Les demandes doivent être adressées directement à l'opérateur qui est habilité à en accorder l'autorisation sur la base des normes et critères établis à cet effet par le CNZF qui doit en être notifié.
Article 75 :
Les documents d'agrément restent assujettis à l'obligation de publication dans un quotidien à fort tirage de la République d'Haïti et dans le journal officiel "Le Moniteur", conformément aux règles et procédures établies en la matière.
Article 76 :
Dès la publication de la présente Loi, l'Administration Générale des Douanes est libre de prendre toutes dispositions qu'elle juge nécessaires en vue de se renforcer sur les plans institutionnel, humain et matériel à l'effet de pouvoir répondre efficacement aux exigences liées à la nature particulière du travail douanier au niveau des zones franches.

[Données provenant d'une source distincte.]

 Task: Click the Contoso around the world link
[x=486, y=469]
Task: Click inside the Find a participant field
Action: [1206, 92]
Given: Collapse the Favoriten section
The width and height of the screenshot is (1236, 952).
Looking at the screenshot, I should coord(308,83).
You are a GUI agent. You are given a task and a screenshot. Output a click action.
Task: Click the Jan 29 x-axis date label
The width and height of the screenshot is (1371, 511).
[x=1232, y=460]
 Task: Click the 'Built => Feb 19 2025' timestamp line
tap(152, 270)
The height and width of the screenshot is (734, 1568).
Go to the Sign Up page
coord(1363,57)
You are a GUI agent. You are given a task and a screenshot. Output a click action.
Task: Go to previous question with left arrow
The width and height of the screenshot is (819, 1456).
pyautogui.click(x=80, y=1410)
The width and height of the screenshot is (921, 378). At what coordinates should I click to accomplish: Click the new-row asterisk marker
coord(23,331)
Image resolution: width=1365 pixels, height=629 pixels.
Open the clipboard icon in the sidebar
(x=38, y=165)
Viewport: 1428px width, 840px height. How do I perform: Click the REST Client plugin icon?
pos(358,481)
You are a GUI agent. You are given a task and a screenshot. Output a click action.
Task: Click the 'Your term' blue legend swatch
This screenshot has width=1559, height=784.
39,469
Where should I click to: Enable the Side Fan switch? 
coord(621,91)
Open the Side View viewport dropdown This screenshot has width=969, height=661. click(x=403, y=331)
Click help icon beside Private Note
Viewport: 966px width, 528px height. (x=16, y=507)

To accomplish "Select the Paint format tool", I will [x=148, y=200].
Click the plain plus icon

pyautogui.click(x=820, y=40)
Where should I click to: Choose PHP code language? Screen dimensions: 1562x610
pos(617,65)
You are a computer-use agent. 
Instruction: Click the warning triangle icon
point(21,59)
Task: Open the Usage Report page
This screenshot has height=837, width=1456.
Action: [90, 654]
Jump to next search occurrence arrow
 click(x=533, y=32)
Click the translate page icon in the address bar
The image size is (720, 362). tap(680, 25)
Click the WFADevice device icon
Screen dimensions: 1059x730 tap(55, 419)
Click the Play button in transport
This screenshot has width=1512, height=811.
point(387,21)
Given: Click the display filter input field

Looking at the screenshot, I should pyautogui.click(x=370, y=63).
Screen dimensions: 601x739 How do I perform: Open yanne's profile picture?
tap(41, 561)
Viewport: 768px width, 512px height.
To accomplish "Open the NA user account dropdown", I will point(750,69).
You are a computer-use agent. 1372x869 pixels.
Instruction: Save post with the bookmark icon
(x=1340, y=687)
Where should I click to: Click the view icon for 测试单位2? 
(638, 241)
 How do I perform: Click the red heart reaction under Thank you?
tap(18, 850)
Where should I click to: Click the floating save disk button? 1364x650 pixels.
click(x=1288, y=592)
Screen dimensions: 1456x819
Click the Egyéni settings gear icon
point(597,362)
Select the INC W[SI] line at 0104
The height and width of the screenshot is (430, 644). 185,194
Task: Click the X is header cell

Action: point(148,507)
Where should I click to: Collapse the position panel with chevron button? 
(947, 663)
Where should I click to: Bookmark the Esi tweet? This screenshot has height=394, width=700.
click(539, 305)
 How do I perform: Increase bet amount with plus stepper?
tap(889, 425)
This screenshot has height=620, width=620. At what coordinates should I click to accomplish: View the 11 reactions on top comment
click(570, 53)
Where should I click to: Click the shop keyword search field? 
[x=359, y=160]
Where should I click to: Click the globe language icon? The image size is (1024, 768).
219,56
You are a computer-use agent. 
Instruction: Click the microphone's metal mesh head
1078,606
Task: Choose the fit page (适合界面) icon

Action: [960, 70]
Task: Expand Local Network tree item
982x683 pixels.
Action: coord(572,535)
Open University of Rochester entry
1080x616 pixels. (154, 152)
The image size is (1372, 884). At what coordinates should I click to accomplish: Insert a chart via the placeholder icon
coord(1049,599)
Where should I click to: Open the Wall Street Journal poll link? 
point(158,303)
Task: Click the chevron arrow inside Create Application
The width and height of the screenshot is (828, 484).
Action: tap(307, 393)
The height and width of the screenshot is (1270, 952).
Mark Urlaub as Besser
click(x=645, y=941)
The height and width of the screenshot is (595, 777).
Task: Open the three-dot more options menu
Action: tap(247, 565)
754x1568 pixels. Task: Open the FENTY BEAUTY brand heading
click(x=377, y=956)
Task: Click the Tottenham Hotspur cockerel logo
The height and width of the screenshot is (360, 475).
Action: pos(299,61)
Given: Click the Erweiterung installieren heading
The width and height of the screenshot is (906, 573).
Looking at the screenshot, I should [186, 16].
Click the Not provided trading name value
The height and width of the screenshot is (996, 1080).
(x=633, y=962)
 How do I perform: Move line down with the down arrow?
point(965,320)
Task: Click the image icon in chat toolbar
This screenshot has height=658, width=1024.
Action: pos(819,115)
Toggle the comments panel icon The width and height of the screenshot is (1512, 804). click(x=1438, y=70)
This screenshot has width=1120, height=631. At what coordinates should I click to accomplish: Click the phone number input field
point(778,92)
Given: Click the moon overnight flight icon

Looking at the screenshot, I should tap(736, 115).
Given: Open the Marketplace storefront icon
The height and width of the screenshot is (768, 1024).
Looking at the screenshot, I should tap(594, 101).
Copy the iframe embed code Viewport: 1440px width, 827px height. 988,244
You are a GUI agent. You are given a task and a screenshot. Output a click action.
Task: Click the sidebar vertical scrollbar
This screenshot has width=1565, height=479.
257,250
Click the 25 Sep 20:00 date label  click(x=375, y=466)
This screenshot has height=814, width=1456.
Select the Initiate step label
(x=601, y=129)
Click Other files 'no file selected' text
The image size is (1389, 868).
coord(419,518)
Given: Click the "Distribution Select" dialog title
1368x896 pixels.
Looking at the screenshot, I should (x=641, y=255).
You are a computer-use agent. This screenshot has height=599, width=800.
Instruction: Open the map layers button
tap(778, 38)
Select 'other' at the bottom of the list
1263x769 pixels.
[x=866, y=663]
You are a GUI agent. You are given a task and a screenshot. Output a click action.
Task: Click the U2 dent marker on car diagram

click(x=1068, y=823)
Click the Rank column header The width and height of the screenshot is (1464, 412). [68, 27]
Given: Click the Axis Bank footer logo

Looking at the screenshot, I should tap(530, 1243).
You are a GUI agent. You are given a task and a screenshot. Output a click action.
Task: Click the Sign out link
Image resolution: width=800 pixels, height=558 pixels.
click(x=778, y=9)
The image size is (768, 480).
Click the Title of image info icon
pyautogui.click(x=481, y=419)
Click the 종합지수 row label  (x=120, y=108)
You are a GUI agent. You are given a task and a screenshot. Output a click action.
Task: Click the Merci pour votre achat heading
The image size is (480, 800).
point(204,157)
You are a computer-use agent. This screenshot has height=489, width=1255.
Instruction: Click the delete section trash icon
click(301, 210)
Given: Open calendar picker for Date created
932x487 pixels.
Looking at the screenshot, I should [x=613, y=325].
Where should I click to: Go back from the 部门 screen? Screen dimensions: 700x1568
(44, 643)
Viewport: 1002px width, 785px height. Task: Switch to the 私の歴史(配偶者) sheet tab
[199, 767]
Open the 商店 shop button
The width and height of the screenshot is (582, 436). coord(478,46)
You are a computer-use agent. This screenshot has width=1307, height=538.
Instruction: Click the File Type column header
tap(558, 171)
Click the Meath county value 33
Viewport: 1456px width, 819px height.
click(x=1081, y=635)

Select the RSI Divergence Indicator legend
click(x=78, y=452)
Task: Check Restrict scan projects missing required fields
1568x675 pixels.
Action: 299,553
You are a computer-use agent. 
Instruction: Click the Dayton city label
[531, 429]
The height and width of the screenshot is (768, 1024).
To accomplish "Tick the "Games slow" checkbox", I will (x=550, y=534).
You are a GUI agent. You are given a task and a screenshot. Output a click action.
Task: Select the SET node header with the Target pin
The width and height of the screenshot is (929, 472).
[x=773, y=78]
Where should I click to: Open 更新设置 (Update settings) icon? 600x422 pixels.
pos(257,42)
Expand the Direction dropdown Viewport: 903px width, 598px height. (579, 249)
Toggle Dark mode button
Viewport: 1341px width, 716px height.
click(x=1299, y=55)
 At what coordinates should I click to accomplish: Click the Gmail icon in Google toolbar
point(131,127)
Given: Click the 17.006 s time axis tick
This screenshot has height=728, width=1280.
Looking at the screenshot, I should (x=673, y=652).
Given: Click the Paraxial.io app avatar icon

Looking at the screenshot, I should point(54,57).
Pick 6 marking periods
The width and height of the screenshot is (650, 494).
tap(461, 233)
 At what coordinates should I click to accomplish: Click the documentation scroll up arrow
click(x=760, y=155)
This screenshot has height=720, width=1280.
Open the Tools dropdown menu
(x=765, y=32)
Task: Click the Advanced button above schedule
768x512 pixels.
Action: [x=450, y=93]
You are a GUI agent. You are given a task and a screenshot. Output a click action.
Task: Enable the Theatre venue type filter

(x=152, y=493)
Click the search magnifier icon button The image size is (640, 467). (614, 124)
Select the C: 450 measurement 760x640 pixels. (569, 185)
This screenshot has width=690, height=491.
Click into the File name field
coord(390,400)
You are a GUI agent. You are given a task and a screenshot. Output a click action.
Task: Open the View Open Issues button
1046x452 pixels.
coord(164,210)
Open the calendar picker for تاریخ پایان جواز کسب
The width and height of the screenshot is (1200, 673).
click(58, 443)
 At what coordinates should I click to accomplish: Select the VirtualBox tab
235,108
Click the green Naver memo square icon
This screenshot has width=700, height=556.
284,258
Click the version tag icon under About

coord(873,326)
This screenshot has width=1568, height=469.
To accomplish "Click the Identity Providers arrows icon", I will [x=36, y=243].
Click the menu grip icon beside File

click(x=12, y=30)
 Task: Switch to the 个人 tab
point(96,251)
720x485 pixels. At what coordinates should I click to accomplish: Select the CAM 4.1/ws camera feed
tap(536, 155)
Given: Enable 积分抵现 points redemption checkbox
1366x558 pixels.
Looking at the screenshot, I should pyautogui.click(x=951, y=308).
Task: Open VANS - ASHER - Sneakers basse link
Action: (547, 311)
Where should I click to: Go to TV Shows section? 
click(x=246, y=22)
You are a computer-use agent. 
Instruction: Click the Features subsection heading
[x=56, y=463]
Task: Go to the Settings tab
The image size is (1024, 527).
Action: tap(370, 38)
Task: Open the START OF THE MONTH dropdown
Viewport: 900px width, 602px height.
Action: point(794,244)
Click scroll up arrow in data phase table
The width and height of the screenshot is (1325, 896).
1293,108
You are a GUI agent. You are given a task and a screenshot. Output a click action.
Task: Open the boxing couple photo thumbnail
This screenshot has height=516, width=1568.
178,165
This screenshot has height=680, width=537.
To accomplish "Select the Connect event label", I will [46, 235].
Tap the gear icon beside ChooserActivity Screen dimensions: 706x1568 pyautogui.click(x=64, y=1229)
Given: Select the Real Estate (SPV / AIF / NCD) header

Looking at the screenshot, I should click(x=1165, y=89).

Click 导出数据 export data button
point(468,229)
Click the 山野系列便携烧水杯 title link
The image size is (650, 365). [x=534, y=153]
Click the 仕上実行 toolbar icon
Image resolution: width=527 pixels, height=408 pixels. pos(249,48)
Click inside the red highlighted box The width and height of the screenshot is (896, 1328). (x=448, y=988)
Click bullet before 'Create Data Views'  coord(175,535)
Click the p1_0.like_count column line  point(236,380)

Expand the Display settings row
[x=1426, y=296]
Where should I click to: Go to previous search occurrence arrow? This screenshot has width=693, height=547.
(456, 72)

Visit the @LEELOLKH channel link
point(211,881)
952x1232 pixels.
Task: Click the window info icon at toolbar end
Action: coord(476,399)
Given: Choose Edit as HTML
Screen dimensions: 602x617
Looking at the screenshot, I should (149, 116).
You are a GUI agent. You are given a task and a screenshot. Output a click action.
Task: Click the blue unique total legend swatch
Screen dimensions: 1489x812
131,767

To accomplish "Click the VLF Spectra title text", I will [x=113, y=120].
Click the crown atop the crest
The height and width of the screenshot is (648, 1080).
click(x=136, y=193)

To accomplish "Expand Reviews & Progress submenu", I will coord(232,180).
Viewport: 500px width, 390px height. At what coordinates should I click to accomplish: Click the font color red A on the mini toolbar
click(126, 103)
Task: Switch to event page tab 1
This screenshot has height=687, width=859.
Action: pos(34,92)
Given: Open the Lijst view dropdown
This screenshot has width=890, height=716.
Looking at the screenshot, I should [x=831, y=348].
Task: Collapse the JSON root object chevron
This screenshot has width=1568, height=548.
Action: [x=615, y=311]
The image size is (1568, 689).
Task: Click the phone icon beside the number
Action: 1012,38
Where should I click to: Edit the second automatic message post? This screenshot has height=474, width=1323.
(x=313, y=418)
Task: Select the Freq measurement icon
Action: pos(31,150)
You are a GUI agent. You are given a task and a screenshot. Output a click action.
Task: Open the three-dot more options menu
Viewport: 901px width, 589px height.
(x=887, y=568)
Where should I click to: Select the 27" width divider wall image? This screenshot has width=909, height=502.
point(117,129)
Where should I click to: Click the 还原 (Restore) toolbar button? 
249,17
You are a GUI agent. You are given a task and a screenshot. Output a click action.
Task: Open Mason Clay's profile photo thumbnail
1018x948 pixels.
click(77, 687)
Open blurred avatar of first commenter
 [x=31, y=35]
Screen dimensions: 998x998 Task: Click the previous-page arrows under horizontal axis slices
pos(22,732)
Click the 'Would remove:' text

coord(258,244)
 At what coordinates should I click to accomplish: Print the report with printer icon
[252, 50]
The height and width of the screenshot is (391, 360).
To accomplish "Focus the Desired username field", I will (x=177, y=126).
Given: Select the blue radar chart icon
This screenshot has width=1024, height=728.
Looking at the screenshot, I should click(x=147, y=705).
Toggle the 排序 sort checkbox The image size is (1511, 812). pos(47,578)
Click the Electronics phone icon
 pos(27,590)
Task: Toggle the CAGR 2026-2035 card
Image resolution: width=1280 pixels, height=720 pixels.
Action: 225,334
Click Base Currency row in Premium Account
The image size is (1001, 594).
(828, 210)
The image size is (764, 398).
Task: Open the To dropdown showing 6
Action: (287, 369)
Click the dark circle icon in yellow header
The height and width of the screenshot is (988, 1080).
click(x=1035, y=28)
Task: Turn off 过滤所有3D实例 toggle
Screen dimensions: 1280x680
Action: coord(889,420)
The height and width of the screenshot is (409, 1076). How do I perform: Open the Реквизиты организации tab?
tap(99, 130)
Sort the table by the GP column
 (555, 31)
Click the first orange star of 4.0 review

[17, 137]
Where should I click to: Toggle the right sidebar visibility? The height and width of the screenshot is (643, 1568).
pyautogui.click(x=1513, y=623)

Chapitre 2 : Des dispositions finales [77]
Article 77 :
La présente Loi abroge toutes lois ou dispositions de Lois, tous Décrets-Lois ou dispositions de Décrets-lois, qui lui sont contraires et est publiée et exécutée à la diligence des Ministres du Commerce et de l'Industrie, de l'Économie et des Finances, des Affaires Sociales, des Travaux Publics, Transports et Communication, de l'Intérieur et du Tourisme, chacun en ce qui le concerne.